__Work required__
Reproduce the full listing below exactly. Do not include the pictures.

>>

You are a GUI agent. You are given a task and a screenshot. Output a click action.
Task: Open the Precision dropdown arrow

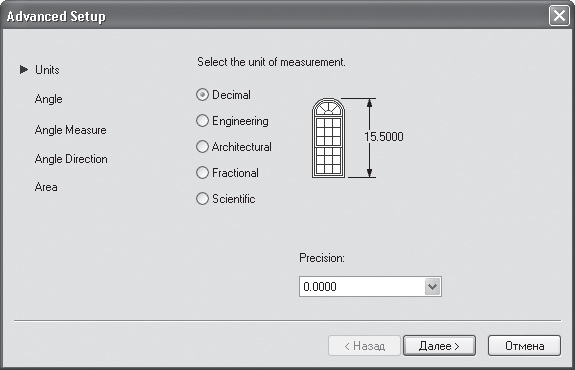point(432,286)
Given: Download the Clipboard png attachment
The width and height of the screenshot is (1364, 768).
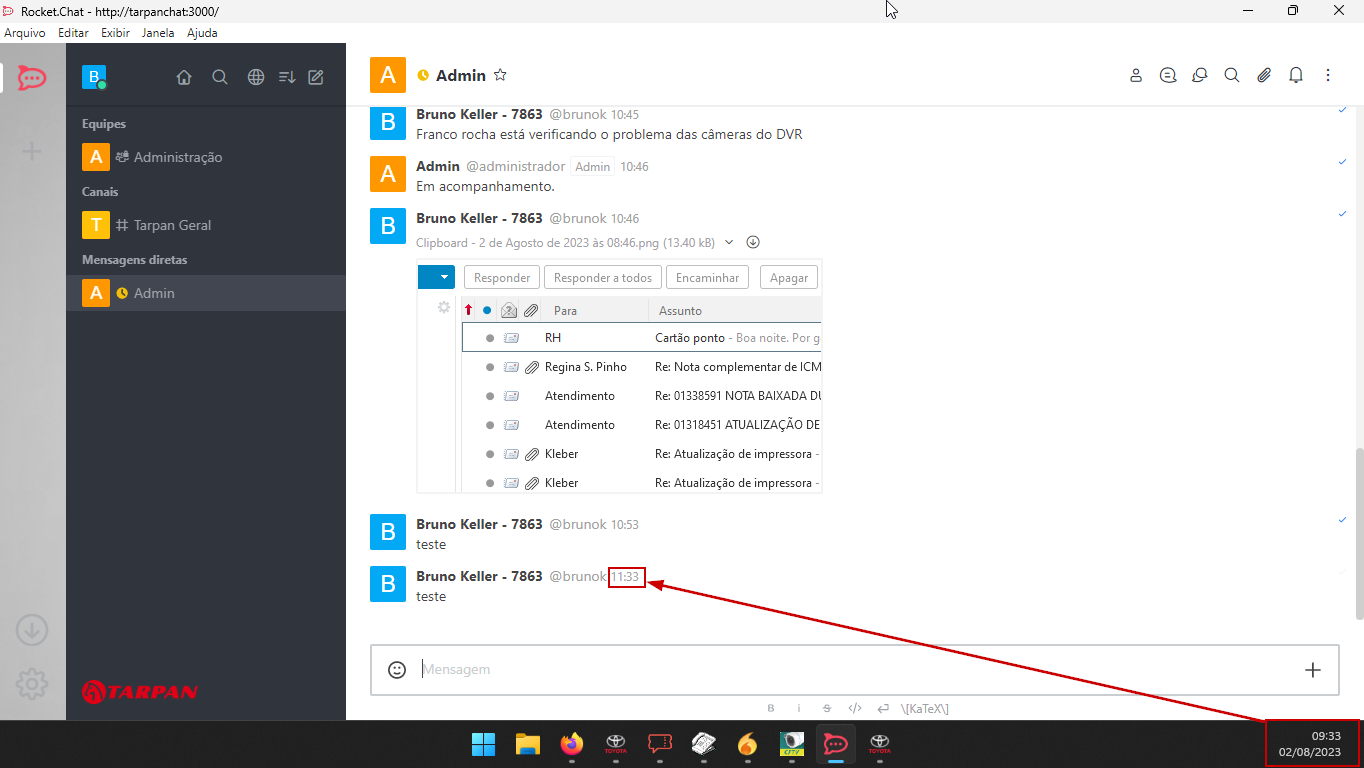Looking at the screenshot, I should click(753, 242).
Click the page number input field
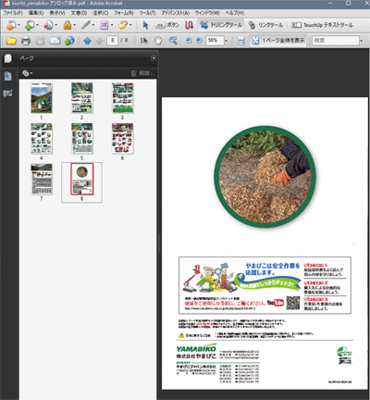The width and height of the screenshot is (370, 400). (113, 41)
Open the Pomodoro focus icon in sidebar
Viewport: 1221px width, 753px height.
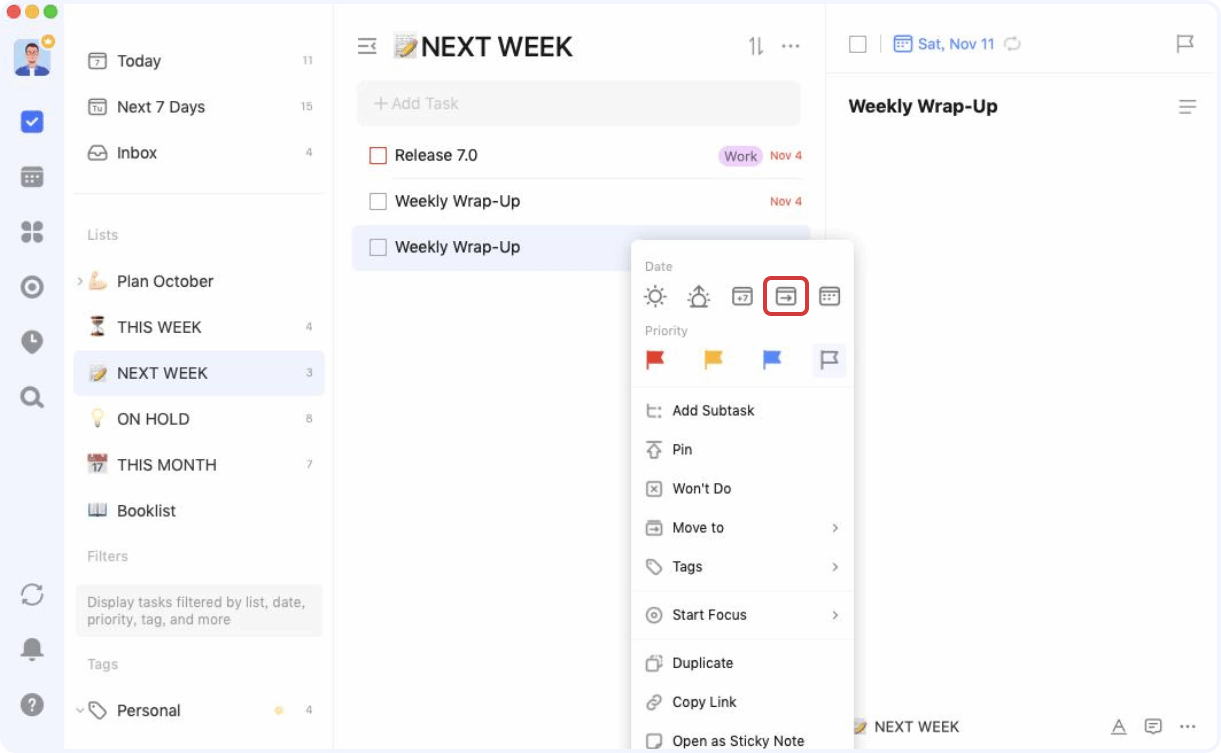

<<

__Response below__
You are a GUI agent. You are given a task and a screenshot. Output a click action.
Task: Open the Precision dropdown arrow

point(432,286)
Given: Download the Clipboard png attachment
The width and height of the screenshot is (1364, 768).
Looking at the screenshot, I should click(753, 242).
Click the page number input field
The width and height of the screenshot is (370, 400). (113, 41)
Open the Pomodoro focus icon in sidebar
Viewport: 1221px width, 753px height.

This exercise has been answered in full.